物は彼れに非らざるは無く、物は是(こ)れに非ざるはなし。彼よりすれば則ち見えざるも、自(み)ずから知れば則ち之を知る。故に曰く、「彼は是より出で、是れも亦た彼に因る」と。彼と是れと方(なら)び生ずるの説なり。然りと雖(いえど)も、方(なら)び生じ方(なら)び死し、方(なら)び死し方(なら)び生ず。方(なら)び可にして方(なら)び不可、方(なら)び不可にして方(なら)び可なり。是(ゼ)に因(よ)り非(ヒ)に因(よ)り、非に因り是に因る。是(ここ)を以て聖人は、由らずして之を天に照(て)らす。亦是(ゼ)に因るなり。是(こ)れもまた彼なり、彼もまた是れなり、彼もまた一是非(いちゼヒ)、此れもまた一是非なり。果して且(そ)も彼是ありや、、果して且(そ)も彼是なきや。彼と是と其の偶を得る莫(な)き、之を道樞(ドウスウ)と謂ふ。樞(スウ・とぼそ)にして始めて其の環中を得て、以て無窮に應ず。是(ゼ)もまた一無窮、非(ヒ)もまた一無窮なり。故に曰く明を以てするに若(し)くは莫し」と。
物は彼(かれ)でないものはないし、また物は此(これ)でないものもない。己れを「これ」とよび、他を「かれ」とよぶ時、他を「かれ」とよぶその己れもまた、他者の立場からみれば一つの「かれ」であるから、一切存在は皆「これ」であるとも「かれ」であるともいえる。人間の判断はとかく一方的なもので、「彼れ」の立場からは蔽(おお)われて見えない道理も、「是れ」の立場からは明らかに知り得るものであるから、「彼れ」という概念は己れを「是れ」とするところから生じたものであり、「是れ」という概念は、「彼れ」という対立者をもととして生じたものである。つまり「彼れ」と「是れ」というものは、相並んで生ずるということであり、たがいに依存しあっているのである。論理学者、恵施(ケイシ)の主張がこれである。

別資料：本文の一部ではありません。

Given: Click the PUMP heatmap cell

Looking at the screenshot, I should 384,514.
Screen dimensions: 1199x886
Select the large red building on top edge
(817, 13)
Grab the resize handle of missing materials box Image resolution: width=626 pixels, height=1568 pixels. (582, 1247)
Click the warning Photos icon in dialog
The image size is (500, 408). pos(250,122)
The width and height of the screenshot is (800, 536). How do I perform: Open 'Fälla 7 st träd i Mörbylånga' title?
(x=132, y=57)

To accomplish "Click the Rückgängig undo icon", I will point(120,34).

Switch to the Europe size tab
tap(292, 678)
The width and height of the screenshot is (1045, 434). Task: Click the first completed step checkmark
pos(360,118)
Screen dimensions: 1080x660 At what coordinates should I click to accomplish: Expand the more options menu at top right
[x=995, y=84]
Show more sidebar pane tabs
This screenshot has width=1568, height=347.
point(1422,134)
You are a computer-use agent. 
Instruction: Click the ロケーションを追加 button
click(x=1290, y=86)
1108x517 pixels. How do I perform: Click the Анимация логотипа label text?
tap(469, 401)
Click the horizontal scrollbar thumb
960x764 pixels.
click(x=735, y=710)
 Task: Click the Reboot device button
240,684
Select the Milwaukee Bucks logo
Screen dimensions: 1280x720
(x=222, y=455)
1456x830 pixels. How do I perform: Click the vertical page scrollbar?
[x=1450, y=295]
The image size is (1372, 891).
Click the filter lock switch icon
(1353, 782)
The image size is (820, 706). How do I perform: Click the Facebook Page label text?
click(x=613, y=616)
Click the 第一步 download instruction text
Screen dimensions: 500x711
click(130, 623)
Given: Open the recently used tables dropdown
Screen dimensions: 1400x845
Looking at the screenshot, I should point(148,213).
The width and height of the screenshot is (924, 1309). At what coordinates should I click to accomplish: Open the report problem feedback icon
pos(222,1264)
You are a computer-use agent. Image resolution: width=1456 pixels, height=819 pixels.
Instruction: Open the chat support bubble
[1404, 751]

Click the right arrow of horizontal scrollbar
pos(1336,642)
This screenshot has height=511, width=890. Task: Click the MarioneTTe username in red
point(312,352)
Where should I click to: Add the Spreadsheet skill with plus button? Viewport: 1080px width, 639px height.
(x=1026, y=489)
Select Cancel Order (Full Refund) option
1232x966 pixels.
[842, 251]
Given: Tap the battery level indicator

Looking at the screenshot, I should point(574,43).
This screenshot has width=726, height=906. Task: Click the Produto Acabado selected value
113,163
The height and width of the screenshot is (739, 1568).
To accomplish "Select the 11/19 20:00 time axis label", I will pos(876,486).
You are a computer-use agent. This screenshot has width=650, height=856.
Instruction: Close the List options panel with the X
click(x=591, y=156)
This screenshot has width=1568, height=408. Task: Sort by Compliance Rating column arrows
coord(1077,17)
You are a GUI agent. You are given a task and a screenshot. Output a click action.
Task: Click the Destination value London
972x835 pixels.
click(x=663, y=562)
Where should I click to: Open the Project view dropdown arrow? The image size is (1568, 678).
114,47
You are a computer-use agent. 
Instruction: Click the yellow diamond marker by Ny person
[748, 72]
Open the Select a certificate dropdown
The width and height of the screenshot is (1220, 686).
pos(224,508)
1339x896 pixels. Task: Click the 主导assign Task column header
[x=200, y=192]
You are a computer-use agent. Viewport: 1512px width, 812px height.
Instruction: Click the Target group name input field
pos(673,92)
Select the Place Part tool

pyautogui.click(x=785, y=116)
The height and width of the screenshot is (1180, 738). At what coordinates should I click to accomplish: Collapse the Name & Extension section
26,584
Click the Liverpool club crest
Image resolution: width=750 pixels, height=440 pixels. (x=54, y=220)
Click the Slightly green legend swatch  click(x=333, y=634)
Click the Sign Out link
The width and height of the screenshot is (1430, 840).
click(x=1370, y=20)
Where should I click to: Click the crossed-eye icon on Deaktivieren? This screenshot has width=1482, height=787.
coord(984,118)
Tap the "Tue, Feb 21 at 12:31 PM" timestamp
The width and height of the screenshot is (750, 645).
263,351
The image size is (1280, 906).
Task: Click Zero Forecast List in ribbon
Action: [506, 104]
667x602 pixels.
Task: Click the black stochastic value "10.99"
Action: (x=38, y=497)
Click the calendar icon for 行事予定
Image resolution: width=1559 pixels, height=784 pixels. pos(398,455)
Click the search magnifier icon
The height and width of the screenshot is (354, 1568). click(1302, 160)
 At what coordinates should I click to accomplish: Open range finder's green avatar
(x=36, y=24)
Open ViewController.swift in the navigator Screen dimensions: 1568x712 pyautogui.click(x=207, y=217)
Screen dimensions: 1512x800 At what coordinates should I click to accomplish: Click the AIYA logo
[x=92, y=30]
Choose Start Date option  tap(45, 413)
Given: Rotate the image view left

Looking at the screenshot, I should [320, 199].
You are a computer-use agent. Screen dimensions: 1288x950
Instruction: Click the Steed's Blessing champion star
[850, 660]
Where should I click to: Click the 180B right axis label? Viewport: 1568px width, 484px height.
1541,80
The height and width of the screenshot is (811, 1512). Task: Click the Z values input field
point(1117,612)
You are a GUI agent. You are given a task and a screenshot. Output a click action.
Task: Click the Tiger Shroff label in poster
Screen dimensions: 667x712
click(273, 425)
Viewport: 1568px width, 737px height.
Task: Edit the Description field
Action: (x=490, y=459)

しかしながら、この「あれ」と「これ」の相対性は、天地間のあらゆる価値判断についてもいえるのであって、生と死、可と不可、是(ゼ)と非(ヒ)の対立も、じつは互いに相い因(よ)り、相俟(ま)って成立する相即的な概念であり、一切の矛盾と対立の姿こそ、そのまま存在の世界の実相なのである。万物は生じては滅び、滅びては生ずるこの方生方死(ホウセイホウシ)、方死方生(ホウシホウセイ)の変化の流れのみが絶対であって、これを「生」とよび「死」とわかつのは、人間の偏見的分別にすぎない、同様にまた、すべての存在は、それを可(カ)とみる立場からすれば可でないものはなく、それを不可(フカ)とみる立場からすれば不可でないものはないが、この方可不可、方不可方可の実在の世界を、あるいは可としあるいは不可とするのは、全く人間の心知の妄執にほかならないのである。
だから、実在の真相を看破する聖人は、このような万物の差別と対立の諸相に心知の分別を加えることなく、あるがままの万物の姿をそのまま自然として観照し、これを絶対的な一の世界に止揚するのである。聖人もまた是(ゼ)による。しかし、其の是はもはや因非因是の是、すなわち非と対立する相対の是ではなくして、一切の対立と矛盾をそのまま包み越える絶対の是なのである。そこでは、是(こ)れもまた同時に彼れであり、彼れもまた同時に是れである。そこでは、彼のなかにも是と非が一つになって含まれ、此れのなかにも是と非が一つになって含まれる。このような一切の差別と対立を超えた絶対の世界においては、もはや彼是の対立などどこにもあり得ない。そして、このような彼れと是れとが互いに自己と対立するものを失い尽くした境地を、道枢(ドウスウ)─ 実在の真相というのである。枢(とぼそ)とは扉(とびら)の回転軸のことであるが、この枢(とぼそ)がそれを受けとめるまるい環(わ)の中心にぴったり嵌(は)まって、扉が自由に開閉するように、道の枢もまた一切の対立と矛盾を超えた絶対の一に立脚して、千変万化する現象の世界に自由自在に応ずるのである。そしてこのような道枢(ドウスウ)の境地においては、是もまた一つの窮まりなき真理を含み、非もまた一つの窮まりなき真理を含む、そこではもはや、「此」と「彼」、「是」と「非」など一切の対立は、その相対性の根源において一つとなるのである。「明(メイ)を以てする」とは、このような環中(カンチュウ)の道枢(ドウスウ)、すなわち万物斉同の実在の真相を観照する叡智を自己のものとすることにほかならないのである。
斉物論第二(10)
以 指 ? 指 之 非 指 , 不 若 以 非 指 ? 指 之 非 指 也 ; 以 馬 ? 馬 之 非 馬 , 不 若 以 非 馬 ? 馬 之 非 馬 也 。天 地 一 指 也 , 萬 物 一 馬 也 。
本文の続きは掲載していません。